Segment Start: Exercise inputs

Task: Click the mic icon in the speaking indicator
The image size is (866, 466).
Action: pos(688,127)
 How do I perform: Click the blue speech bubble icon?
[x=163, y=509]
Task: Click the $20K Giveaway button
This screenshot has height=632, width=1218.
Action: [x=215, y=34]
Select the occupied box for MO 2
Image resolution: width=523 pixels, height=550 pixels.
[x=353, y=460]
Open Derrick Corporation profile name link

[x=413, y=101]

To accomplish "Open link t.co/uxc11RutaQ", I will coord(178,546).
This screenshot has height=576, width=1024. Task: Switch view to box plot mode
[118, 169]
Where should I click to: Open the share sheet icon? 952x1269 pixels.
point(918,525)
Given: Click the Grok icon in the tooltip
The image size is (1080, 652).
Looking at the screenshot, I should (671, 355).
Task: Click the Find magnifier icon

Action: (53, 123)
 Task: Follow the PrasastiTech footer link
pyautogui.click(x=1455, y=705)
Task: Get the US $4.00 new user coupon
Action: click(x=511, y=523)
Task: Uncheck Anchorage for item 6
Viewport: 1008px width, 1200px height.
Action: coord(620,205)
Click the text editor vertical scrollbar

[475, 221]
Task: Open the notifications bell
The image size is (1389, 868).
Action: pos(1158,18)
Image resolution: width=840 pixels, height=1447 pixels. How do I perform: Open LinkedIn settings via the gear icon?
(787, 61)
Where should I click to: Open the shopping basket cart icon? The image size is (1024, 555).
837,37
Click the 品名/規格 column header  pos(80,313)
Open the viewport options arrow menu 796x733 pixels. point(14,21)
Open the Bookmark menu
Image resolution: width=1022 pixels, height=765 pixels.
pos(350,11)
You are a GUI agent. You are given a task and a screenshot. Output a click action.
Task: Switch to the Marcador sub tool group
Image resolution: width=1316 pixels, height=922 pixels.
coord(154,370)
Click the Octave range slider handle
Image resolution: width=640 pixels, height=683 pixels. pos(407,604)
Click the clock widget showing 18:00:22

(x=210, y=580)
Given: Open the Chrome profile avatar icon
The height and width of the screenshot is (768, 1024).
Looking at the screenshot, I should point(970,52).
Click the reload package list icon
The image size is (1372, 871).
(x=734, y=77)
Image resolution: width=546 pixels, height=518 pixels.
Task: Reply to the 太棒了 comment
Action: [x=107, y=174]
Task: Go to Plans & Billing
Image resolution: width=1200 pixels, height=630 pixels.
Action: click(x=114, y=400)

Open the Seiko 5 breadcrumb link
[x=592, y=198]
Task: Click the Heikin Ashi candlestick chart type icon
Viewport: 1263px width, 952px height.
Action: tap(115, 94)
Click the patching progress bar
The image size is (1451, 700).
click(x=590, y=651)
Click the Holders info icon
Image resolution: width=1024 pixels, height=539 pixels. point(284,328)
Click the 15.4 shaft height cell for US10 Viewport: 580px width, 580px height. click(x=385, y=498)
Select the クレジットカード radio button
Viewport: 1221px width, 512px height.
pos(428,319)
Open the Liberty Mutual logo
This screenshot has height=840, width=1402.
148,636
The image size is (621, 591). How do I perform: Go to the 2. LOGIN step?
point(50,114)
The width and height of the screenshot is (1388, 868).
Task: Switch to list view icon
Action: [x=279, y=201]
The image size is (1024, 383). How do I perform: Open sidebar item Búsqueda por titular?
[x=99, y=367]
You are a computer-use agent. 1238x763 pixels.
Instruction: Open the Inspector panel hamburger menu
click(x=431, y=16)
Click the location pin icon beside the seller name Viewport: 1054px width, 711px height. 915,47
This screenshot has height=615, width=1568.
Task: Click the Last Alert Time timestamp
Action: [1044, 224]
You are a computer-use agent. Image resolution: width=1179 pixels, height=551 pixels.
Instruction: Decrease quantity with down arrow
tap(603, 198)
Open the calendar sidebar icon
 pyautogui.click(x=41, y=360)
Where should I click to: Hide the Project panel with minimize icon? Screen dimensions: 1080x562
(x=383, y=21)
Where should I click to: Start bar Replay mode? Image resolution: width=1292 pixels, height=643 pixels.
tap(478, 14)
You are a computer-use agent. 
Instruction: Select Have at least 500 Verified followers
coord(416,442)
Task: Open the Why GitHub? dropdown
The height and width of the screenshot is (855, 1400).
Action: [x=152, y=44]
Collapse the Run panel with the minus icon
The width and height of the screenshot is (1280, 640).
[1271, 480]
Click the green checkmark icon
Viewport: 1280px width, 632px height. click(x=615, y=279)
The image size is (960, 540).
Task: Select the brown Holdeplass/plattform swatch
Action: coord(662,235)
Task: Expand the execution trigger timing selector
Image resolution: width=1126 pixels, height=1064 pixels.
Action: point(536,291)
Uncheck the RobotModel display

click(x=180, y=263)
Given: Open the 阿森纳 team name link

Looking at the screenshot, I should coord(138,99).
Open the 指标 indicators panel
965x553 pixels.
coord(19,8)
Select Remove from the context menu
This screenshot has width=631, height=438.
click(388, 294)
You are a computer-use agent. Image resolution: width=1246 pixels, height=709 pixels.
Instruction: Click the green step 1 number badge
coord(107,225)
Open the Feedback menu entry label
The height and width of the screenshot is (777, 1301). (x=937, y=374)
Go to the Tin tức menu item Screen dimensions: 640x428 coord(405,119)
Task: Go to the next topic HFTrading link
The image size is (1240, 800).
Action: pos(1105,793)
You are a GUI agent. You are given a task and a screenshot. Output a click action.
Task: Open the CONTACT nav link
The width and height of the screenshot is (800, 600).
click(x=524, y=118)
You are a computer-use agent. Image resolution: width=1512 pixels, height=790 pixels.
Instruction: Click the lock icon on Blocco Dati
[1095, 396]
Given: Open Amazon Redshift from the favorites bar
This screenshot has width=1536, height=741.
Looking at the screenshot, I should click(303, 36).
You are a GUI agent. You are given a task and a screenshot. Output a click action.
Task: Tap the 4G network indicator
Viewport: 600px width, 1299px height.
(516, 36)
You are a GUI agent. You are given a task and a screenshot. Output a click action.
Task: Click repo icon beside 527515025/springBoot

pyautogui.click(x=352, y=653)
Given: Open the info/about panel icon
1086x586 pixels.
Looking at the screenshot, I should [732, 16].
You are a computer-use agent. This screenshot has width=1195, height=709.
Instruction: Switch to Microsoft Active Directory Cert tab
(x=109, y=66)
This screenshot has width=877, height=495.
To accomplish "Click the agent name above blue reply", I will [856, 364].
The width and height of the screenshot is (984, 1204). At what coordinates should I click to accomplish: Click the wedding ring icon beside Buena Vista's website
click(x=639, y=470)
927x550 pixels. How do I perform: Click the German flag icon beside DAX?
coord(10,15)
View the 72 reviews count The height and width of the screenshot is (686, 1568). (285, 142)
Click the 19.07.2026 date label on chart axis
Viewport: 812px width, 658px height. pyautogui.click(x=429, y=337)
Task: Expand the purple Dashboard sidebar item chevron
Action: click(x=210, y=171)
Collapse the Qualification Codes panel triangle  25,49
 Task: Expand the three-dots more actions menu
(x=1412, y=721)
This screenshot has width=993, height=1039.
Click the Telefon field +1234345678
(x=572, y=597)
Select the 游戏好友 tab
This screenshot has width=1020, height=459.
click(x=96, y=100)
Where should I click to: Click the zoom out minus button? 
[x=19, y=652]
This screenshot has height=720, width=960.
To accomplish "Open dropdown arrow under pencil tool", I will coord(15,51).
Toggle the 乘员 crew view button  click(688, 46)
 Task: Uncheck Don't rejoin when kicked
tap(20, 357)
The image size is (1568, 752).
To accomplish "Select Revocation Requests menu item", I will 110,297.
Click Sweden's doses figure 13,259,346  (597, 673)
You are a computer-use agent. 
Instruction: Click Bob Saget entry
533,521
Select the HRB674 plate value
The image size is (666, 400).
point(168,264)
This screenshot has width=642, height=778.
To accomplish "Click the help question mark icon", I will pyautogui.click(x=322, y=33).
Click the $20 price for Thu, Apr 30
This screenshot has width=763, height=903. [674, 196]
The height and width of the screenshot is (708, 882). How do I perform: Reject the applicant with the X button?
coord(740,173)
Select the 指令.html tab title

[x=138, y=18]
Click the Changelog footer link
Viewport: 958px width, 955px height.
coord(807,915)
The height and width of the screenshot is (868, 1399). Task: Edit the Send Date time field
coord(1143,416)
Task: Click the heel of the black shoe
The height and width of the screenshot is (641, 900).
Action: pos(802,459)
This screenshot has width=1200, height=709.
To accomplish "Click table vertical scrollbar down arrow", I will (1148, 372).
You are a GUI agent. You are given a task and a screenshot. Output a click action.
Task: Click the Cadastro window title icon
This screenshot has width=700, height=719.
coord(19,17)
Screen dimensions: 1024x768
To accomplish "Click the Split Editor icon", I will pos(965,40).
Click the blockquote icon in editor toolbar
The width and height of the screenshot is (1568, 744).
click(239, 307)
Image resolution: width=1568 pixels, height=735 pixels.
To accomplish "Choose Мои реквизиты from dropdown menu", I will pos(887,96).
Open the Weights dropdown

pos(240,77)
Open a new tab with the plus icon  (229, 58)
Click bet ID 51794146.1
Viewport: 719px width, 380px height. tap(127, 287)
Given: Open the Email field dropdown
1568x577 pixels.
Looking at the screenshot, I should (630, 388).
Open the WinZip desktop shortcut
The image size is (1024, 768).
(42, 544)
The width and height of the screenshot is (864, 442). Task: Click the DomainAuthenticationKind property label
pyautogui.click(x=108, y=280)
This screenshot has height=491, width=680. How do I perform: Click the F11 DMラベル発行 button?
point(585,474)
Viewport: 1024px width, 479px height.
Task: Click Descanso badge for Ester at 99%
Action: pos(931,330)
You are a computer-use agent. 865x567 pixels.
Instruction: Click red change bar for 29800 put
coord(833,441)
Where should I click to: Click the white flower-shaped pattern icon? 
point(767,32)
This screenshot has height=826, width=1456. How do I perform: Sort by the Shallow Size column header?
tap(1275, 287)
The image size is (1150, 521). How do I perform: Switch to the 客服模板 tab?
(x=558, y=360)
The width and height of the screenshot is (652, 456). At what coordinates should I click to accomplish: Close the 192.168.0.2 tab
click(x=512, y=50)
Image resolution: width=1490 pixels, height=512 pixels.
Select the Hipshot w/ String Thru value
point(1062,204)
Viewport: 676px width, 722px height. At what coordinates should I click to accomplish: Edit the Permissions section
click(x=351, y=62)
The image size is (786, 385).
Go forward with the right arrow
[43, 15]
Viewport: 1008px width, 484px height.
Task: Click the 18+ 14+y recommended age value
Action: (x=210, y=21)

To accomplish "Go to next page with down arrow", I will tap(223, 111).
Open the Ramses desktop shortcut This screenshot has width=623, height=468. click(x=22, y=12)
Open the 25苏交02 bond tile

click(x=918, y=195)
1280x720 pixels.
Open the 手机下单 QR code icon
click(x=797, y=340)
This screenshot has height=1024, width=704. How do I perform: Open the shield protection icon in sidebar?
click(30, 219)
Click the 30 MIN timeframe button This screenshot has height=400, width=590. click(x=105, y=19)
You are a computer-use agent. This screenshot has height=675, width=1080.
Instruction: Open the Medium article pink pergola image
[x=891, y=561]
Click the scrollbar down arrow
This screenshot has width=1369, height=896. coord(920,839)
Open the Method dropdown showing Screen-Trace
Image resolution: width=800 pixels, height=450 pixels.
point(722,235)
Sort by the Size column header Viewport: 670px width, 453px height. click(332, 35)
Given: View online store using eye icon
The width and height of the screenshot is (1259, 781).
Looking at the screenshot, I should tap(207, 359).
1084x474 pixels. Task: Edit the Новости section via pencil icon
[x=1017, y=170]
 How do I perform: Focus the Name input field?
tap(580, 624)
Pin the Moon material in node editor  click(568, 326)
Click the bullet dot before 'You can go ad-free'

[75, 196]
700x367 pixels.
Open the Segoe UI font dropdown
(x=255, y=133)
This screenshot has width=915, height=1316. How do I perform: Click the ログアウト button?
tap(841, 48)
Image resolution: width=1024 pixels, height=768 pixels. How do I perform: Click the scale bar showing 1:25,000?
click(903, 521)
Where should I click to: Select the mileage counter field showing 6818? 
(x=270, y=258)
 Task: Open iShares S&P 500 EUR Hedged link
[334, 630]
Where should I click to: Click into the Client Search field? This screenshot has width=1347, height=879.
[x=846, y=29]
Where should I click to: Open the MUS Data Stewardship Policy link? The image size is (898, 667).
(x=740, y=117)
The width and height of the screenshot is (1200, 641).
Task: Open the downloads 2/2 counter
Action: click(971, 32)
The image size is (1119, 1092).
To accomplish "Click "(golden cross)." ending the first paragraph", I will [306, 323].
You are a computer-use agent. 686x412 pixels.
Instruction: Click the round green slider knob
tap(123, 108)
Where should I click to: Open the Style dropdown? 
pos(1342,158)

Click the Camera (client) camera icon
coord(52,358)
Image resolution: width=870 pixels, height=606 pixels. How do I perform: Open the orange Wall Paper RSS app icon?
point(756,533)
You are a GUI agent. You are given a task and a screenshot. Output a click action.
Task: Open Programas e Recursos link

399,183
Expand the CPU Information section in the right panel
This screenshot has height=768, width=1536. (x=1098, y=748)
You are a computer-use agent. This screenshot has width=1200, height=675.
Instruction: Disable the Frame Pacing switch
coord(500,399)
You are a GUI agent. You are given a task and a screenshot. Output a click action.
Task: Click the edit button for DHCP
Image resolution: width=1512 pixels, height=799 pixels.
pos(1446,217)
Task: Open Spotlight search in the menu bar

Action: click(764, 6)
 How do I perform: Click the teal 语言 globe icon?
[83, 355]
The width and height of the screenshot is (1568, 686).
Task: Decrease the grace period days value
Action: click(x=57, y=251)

Segment End: Exercise inputs

# What the exercise asks
All lines in the records above that contain "next" are to be reported.

# Problem solution
Task: Go to the next topic HFTrading link
To accomplish "Go to next page with down arrow", I will tap(223, 111).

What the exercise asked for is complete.